Il a précisé lors d'une conférence de presse avoir fait valoir "un certain nombre d'inquiétudes ou de réflexions".

"Je n'étais pas le seul, pour ce qui concerne notamment les conséquences éventuelles du fort déficit budgétaire et commercial américain sur l'avenir et notamment sur les changes et les taux d'interêts", a-t-il ajouté.

Jacques Chirac a souligné que le président américain George W. Bush était "parfaitement conscient de cette situation".

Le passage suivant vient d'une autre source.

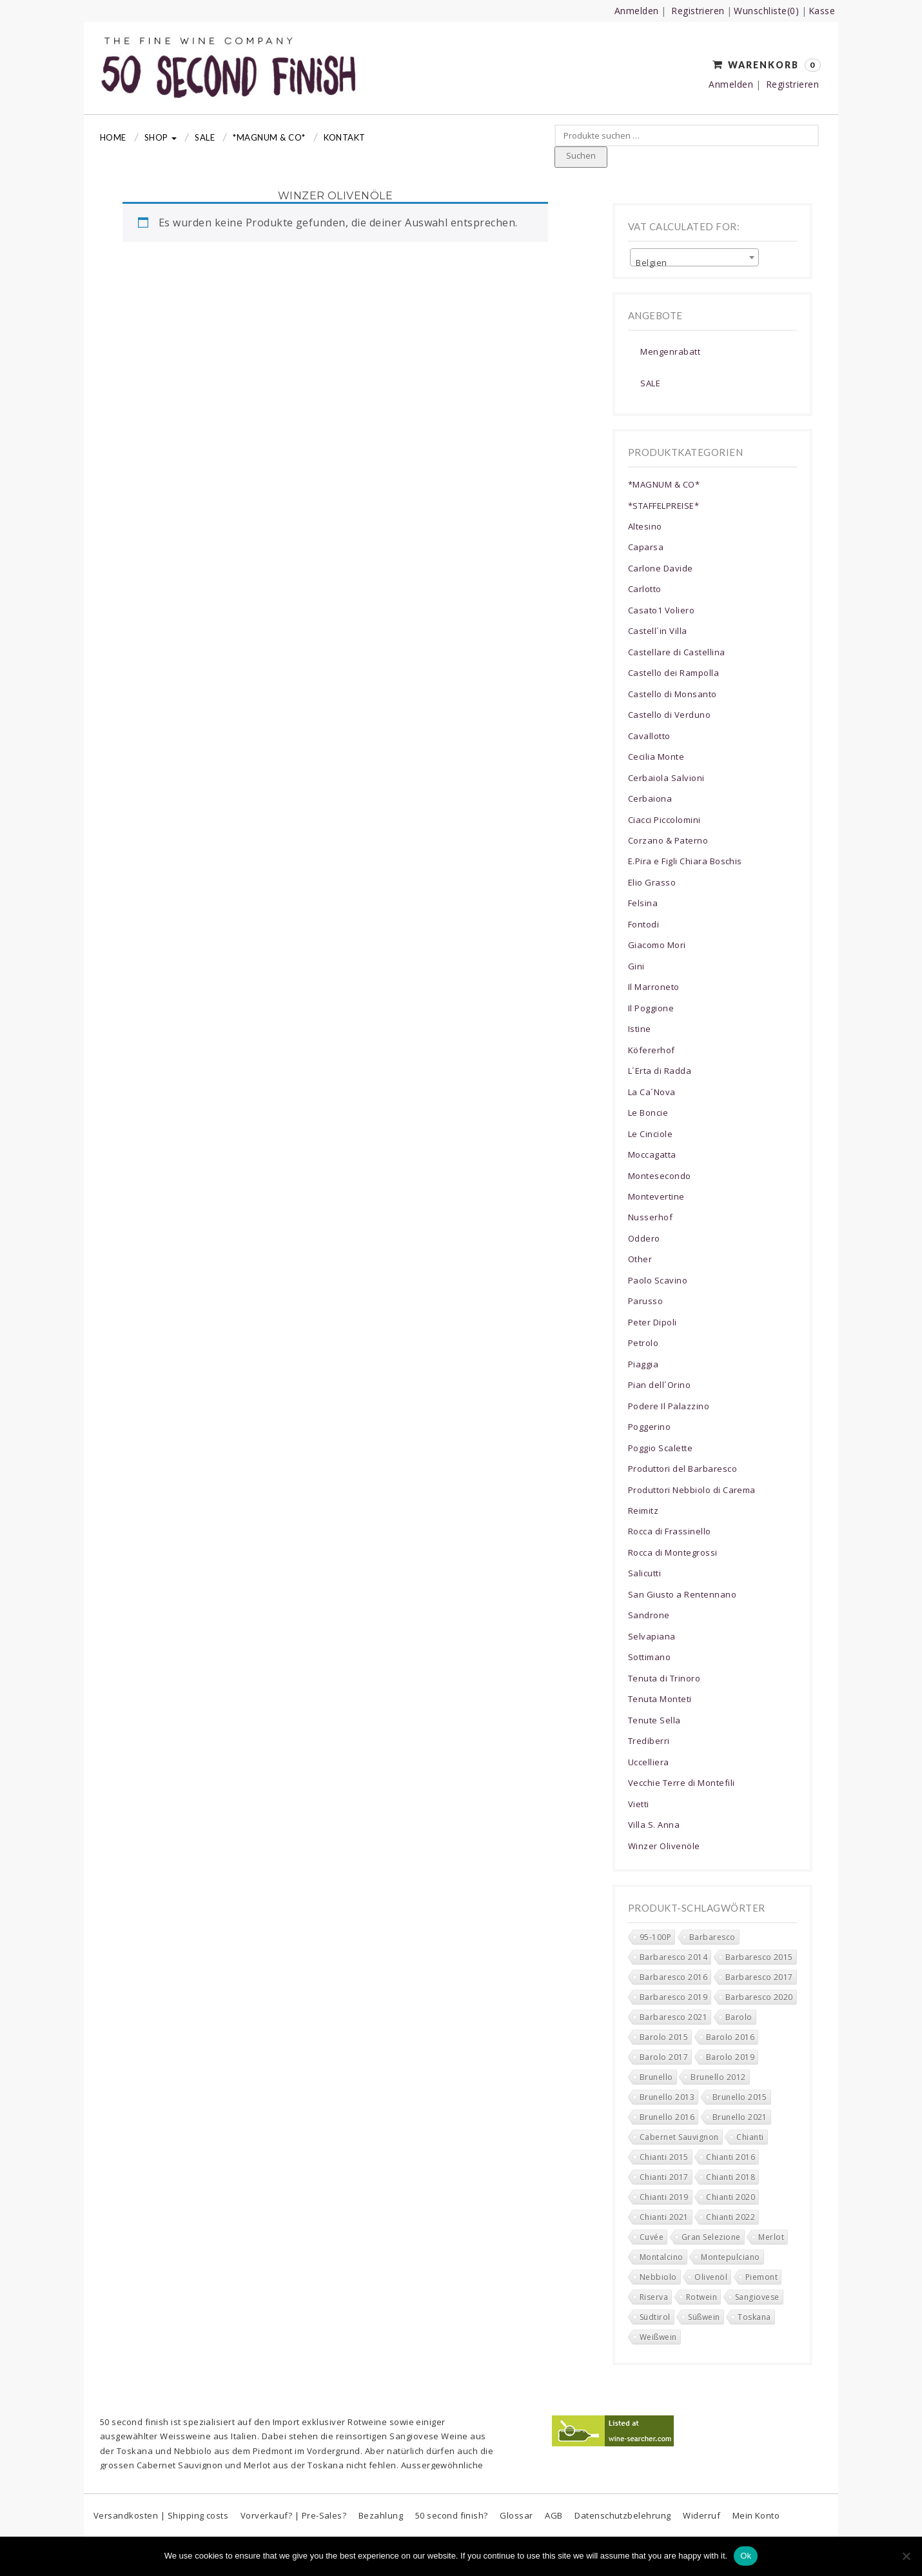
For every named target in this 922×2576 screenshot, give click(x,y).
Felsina (643, 903)
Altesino (645, 526)
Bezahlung (380, 2515)
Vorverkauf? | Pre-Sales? (293, 2515)
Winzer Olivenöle (664, 1846)
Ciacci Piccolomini (664, 820)
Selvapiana (652, 1636)
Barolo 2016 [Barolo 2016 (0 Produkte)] (730, 2037)
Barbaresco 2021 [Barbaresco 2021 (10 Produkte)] (673, 2017)
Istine (639, 1029)
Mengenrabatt (670, 351)
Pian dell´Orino (659, 1385)
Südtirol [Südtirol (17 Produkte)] (655, 2317)
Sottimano (649, 1657)
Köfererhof (651, 1050)
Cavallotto (649, 736)
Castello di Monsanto (672, 694)
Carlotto (645, 589)
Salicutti (644, 1573)
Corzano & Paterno (668, 840)
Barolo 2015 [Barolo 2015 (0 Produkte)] (664, 2037)
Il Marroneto (654, 987)
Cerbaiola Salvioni (666, 778)
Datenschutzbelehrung (622, 2515)
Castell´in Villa (657, 631)
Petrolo (643, 1343)
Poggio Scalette (660, 1448)
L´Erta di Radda (659, 1070)
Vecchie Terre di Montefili (681, 1782)
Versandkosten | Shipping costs (160, 2515)
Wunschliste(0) (766, 11)
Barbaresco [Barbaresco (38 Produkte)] (712, 1937)
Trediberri (649, 1741)
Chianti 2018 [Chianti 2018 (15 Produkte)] (730, 2177)
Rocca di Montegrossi (673, 1552)
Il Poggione (651, 1008)
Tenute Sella (654, 1720)
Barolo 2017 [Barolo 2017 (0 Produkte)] (664, 2057)
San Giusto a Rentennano (682, 1594)
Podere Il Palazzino (668, 1406)
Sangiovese (414, 2436)
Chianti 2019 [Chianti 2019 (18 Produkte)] (664, 2197)
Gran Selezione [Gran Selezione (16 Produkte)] (711, 2237)
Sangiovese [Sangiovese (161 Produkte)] (757, 2297)
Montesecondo (659, 1176)
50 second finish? (451, 2515)
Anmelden (636, 11)
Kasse (822, 11)
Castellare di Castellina (676, 652)
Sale (205, 137)
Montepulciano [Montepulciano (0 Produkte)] (730, 2257)
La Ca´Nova (652, 1092)
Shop (160, 137)
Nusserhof (650, 1217)
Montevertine (656, 1196)
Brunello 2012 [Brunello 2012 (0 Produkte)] (718, 2077)
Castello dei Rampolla (673, 673)
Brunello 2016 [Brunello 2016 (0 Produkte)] (667, 2117)
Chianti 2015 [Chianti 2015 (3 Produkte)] (664, 2157)
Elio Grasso (652, 882)
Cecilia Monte (656, 756)
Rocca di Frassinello (669, 1531)
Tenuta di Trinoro (664, 1678)
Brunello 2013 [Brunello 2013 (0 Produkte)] (667, 2097)
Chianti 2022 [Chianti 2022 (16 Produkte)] (730, 2217)
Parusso (645, 1301)
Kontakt (345, 137)
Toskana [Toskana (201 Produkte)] (754, 2317)
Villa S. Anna (654, 1824)
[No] (905, 2556)
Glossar (516, 2515)
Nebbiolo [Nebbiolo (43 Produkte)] (658, 2277)
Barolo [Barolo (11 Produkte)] (738, 2017)
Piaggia (643, 1364)
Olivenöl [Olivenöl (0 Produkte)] (710, 2277)
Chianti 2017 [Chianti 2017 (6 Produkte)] (664, 2177)
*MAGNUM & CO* (269, 137)
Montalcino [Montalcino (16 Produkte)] (661, 2257)
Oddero (644, 1238)
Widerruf (701, 2515)
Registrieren (698, 11)
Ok (745, 2556)
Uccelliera (648, 1762)
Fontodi (643, 924)
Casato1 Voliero (661, 610)
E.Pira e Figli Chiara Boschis (685, 861)
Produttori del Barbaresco (682, 1468)
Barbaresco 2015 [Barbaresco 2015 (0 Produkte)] (759, 1957)
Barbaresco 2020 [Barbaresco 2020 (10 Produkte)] (759, 1997)
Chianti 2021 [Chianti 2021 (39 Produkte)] (664, 2217)
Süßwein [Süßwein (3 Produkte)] (704, 2317)
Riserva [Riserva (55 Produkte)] (654, 2297)
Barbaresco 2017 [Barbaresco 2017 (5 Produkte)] (759, 1977)
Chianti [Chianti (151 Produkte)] (749, 2137)
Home (113, 137)
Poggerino (649, 1426)
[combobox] (694, 257)
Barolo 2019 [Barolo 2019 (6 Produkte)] (730, 2057)
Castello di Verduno (669, 714)
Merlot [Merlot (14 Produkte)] (771, 2237)
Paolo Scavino (657, 1280)
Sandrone (649, 1615)
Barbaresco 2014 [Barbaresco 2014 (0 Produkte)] (673, 1957)
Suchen (581, 155)
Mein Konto (756, 2515)
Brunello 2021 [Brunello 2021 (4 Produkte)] (739, 2117)
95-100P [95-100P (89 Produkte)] (655, 1937)
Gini (636, 966)
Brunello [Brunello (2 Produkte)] (656, 2077)
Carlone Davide (660, 568)
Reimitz (643, 1510)
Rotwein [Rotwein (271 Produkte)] (701, 2297)
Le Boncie (648, 1112)
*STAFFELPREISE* (663, 505)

Le chancelier allemand Gerhard Schröder a rapporté pour sa part que les dirigeants des grands pays industrialisés avaient appelé de leurs voeux une plus grande transparence sur les marchés pétroliers.

"Le G8 est convenu de la nécessité de faire quelque chose pour qu'il y ait plus de transparence sur les marchés pétroliers", a-t-il dit lors d'un point de presse.

Notant que le niveau élevé des prix du pétrole, fait planer un risque sur l'économie mondiale, le chancelier a aussi rapporté que le président russe Vladimir Poutine avait déclaré: "les pays exportateurs de pétrole n'ont pas intérêt à ce que les prix du pétrole restent élevés en permanence."

Le brut léger américain, qui a atteint récemment le plus haut niveau de son histoire au-delà de 42 dollars le baril, est revenu maintenant autour de 37,50.

Le secrétaire d'État allemand à l'Économie Alfred Tacke a indiqué ultérieurement que le G8 était tombé d'accord sur la nécessité d'empêcher les déséquilibres sur le marché des changes, et pour ses membres de réduire leurs déficits courants et commerciaux, sans nommer de pays en particulier.